ぼくが国の損益計算書だと思っている経常収支の「貿易・サービス収支」と「第一次所得収支」。

この貿易収支とは、お察しの通り自動車や服など有形のものを輸出入した収支のことで、よく見聞きする貿易黒字、貿易赤字というのが、これにあたる。
またサービス収支の項目は、以下のように財務省のサイトで説明されている。

輸送:国際貨物、旅客運賃の受取・支払
旅行:訪日外国人旅行者・日本人海外旅行者の宿泊費、飲食費等の受取・支払
金融:証券売買等に係る手数料等の受取・支払
知的財産権等使用料:特許権、著作権等の使用料の受取・支払

つまり、企業が輸出する際の貨物代、インバウンドや反対のアウトバウンドにまつわる旅費や食事代、文字通り特許権や著作権の使用料などの収支のことになる。もちろんGAFAMをはじめとする海外プラットホームへの課金なども、この知的財産権等使用料に含まれる。

第一次所得収支というのが「対外金融債権・債務から生じる利子・配当金等の収支状況を示す 」とあるので、ちょっとわかりづらい。
これは、海外進出や買収した日本企業の子会社から受け取る配当や利子、日本が持っている外国の株式配当金や債券の利子などのこと。

そしてここで、先述した財務省が公開している超わかりやすい経常収支のデータを引用させていただく。

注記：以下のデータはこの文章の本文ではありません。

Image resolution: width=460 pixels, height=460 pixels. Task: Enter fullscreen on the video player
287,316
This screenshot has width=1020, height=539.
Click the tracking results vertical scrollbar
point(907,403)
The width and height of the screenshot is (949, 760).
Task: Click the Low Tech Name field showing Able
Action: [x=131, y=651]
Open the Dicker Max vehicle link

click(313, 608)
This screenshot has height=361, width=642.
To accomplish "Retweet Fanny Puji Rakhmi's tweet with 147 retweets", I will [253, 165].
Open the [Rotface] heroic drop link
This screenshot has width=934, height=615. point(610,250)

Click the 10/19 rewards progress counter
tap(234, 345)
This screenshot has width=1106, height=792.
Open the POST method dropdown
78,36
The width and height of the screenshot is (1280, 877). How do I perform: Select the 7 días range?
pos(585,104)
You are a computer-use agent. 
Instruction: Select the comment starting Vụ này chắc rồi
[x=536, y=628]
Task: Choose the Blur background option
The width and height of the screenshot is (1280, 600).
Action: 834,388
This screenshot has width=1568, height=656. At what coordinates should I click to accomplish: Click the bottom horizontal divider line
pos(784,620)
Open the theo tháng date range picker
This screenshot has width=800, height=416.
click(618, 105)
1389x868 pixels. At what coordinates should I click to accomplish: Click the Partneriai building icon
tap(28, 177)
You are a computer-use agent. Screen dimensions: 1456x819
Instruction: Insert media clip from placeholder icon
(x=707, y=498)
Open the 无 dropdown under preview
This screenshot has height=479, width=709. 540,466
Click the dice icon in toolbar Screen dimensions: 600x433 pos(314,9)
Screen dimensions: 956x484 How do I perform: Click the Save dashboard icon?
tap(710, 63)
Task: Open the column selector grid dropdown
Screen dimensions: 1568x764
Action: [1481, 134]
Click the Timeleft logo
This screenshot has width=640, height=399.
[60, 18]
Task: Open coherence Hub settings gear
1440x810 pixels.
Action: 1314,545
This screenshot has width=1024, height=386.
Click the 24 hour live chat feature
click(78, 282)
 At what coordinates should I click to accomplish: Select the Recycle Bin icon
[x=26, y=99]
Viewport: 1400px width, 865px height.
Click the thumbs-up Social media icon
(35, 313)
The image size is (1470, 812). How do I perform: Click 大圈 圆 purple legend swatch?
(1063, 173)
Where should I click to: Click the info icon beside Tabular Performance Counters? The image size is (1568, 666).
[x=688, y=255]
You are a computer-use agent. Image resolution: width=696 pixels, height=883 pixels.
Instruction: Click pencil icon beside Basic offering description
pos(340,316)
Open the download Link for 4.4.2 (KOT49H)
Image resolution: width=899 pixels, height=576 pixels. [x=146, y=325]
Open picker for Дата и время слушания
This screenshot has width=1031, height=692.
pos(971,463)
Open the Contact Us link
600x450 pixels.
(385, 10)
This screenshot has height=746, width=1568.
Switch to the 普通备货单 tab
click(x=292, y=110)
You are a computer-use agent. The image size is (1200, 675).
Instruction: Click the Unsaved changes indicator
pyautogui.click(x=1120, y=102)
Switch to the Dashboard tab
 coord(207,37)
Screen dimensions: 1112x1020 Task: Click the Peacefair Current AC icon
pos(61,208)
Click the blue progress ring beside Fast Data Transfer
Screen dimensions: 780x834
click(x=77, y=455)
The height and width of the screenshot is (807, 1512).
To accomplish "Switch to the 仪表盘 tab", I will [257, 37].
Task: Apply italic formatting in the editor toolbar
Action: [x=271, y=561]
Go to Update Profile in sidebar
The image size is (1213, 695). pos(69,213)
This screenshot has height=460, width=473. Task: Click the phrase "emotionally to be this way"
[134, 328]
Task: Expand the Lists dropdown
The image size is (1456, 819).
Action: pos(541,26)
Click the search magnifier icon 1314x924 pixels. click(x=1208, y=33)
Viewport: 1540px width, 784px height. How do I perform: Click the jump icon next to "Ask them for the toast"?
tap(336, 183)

出典:「令和6年4月中 国際収支状況(速報)の概要」(財務省)(https://www.mof.go.jp/policy/international_policy/reference/balance_of_payments/preliminary/pg202404.htm

経常収支そのものは、2022年の一時を除いて黒字が続いている(黒色の折れ線)けれど、近年ではそれがほぼ第一次所得収支によるものなのが一目瞭然だと思う。
以前は貿易収支(自動車の輸出など)が日本の経常収支を支えていたけれど、それが完全に第一次所得収支に代わったことがわかる。

ちょっとわかりづらい第一次所得収支だけれど、要するに過去の投資など積み上げてきたものの恩恵で現在は黒字を維持しているという「貿易より海外投資によって稼ぐ」構造に日本経済は変化したことになる。
それもそのはずで、過度な円高、デフレによって多くの企業が海外へ移転したのだからそりゃそうなる。

経常収支の構造は変わったけれど、日本のそれが黒字であることに変わりはない。ところが現在の第一次所得収支頼りの全振りがマズイ状態なのは、ぼくですら想像がつく。

昔のように輸出で貿易黒字が続くと受け取る外貨が増え、それを日本円に交換するため(外貨売り、円買い)円高要因になるとされている。またそれだけでなく輸出が増えるということは、企業の業績も良くなるので国内の雇用が増えるというメリットもある。
ところが第一次所得収支のほとんどは配当や利子なので、その黒字の約半分は外貨のまま海外で再投資されている。日本企業による海外での工場建設や買収が増加していることに加え、そのための資金調達も日本の長い低金利が後押しをしている。

現在話題になっている日銀による利上げがあったとしても、ぼくはどう考えてもその上げ幅は限定的だと思っているし(これも後述するつもり)、仮に利上げによって円高基調になったとしても海外の企業買収が円建てであれば、買収価格が割安なるのでさらに買収は進むとも考えられる。

そりゃ投機筋でなくても、もしぼくが海外進出した日本企業の立場ならやはり海外の再投資に回して日本円に戻そうとは思わない。
円転されないということは円高要因にならないので、やはり今の円安が止まりにくいことに変わりがない。

この5月には、2023年の経常収支が25兆円超の過去最大黒字になったと財務省が発表し、このニュースをメディアも声高に「貿易収支の赤字幅が大幅に縮小した」「黒字は14か月連続」と、こぞって伝えた。
これが円高要因となる可能性もあるとするアナリストもおられるけれど、ぼくは懐疑的に思っている。
きっと財務省は過去最大黒字の経常収支をドヤ、ドヤと思っているかも知れないけれど、その中身は「大幅に縮小した」とはいえ貿易・サービス収支はまだ赤字だし、これも過去最大という圧倒的な黒字は、やはり第一次所得収支だった。

そして、過去最大の黒字を記録しながら未だに円安が止まっていませんよ、と。